# DATA EXCERPTS
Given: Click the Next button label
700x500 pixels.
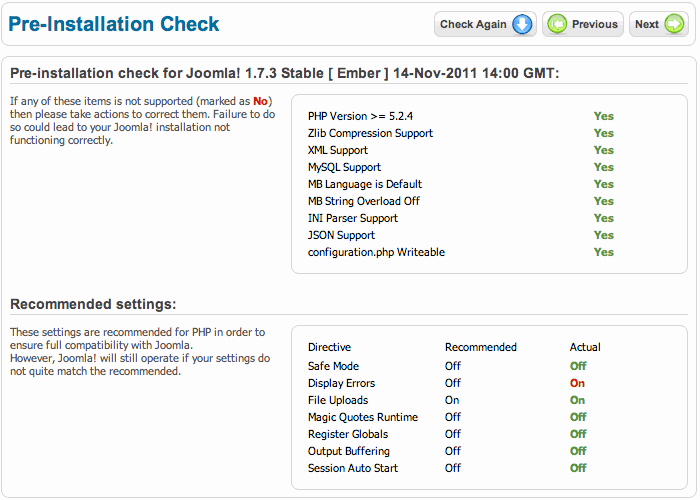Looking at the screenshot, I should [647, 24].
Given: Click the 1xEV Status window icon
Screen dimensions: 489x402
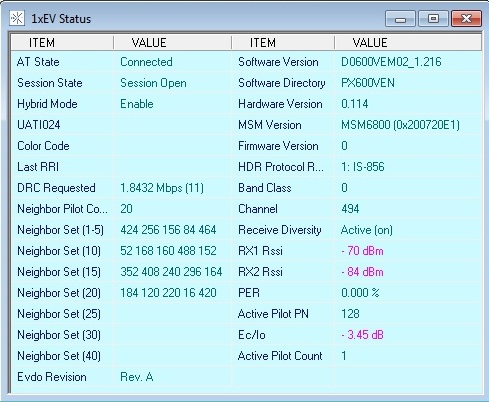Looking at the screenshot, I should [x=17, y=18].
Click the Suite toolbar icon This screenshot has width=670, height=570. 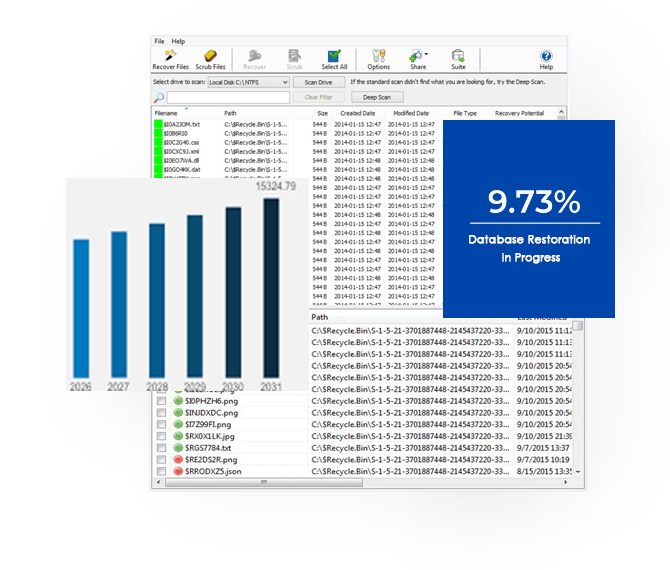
==
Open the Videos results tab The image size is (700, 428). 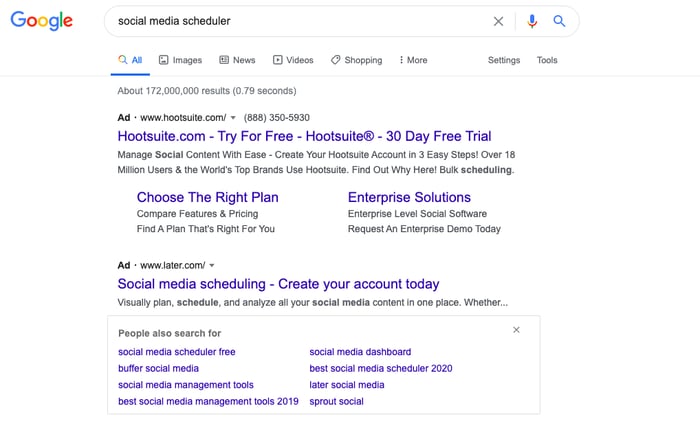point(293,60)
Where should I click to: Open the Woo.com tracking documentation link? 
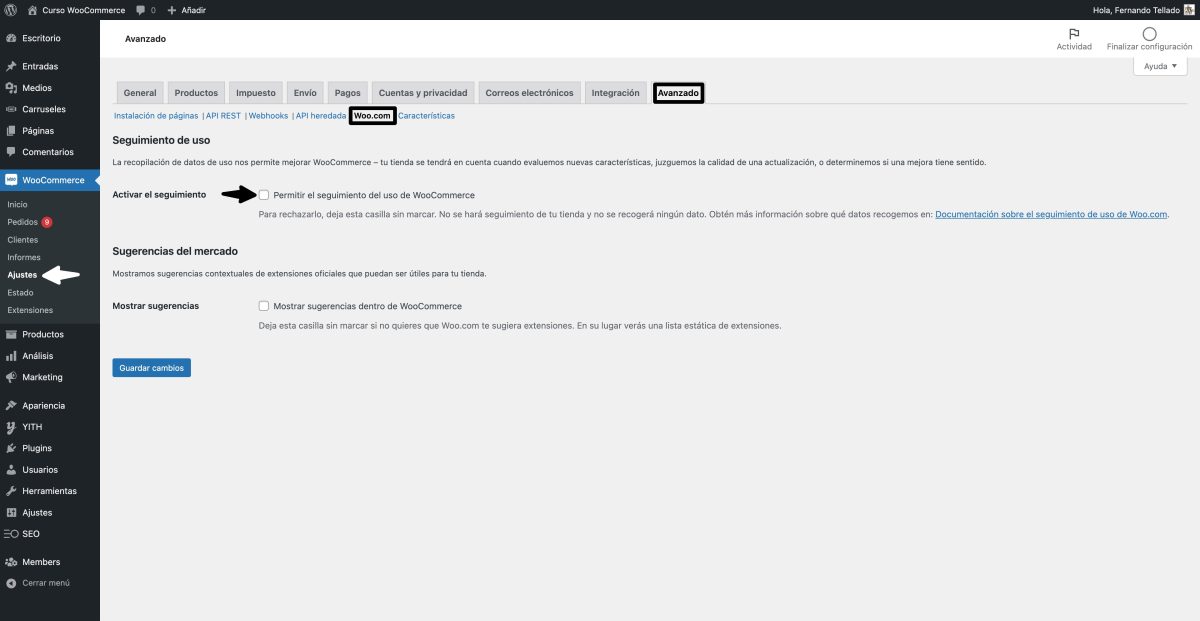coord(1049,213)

# SET PROBLEM
Repeat everything from the line containing "Where should I" down to the line containing "coord(1049,213)", both included, and leave out the pictures.

# ANSWER TO THIS PROBLEM
Where should I click to: Open the Woo.com tracking documentation link? 
coord(1049,213)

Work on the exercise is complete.